Copy the rows exactly as they appear, from the line with "Viewport: 807px width, 671px" up to and including the line with "Action: tap(929, 463)".

(Items from a data source)
'''

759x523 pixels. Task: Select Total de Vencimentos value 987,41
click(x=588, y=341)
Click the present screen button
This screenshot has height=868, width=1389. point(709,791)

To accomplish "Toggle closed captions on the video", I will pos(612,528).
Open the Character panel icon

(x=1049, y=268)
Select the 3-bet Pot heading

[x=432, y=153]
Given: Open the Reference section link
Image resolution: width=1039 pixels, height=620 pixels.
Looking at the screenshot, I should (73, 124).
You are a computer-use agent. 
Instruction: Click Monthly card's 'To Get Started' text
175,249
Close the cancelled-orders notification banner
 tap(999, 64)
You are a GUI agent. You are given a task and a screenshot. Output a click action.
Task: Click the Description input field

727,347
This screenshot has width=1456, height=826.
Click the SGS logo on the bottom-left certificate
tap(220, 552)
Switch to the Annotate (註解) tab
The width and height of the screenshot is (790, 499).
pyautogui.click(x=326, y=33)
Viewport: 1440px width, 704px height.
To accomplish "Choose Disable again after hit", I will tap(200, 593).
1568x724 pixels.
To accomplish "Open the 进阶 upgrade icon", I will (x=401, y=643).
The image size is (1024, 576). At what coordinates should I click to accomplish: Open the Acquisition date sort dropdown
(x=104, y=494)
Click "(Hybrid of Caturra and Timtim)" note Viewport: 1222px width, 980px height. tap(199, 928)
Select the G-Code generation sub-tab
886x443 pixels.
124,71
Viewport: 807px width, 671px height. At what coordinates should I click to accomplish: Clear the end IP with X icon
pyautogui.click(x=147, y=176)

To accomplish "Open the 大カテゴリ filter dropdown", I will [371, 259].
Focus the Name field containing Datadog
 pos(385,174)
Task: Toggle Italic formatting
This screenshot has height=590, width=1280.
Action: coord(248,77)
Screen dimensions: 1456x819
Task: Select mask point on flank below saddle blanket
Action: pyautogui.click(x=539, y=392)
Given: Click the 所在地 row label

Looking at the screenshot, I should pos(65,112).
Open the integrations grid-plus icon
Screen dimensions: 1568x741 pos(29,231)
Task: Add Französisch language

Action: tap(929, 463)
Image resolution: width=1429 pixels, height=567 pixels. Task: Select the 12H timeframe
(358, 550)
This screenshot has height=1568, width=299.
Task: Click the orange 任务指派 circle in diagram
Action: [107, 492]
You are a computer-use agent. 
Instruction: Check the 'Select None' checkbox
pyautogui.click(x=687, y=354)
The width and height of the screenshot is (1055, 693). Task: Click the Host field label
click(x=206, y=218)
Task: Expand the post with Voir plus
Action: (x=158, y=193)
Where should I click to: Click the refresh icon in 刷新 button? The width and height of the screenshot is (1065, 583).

'''

Response to the task –
Viewport: 807px width, 671px height. At what coordinates should I click to accomplish: Clear the end IP with X icon
pyautogui.click(x=147, y=176)

To accomplish "Open the 大カテゴリ filter dropdown", I will [371, 259].
Focus the Name field containing Datadog
 pos(385,174)
Task: Toggle Italic formatting
This screenshot has height=590, width=1280.
Action: coord(248,77)
Screen dimensions: 1456x819
Task: Select mask point on flank below saddle blanket
Action: pyautogui.click(x=539, y=392)
Given: Click the 所在地 row label

Looking at the screenshot, I should pos(65,112).
Open the integrations grid-plus icon
Screen dimensions: 1568x741 pos(29,231)
Task: Add Französisch language

Action: tap(929, 463)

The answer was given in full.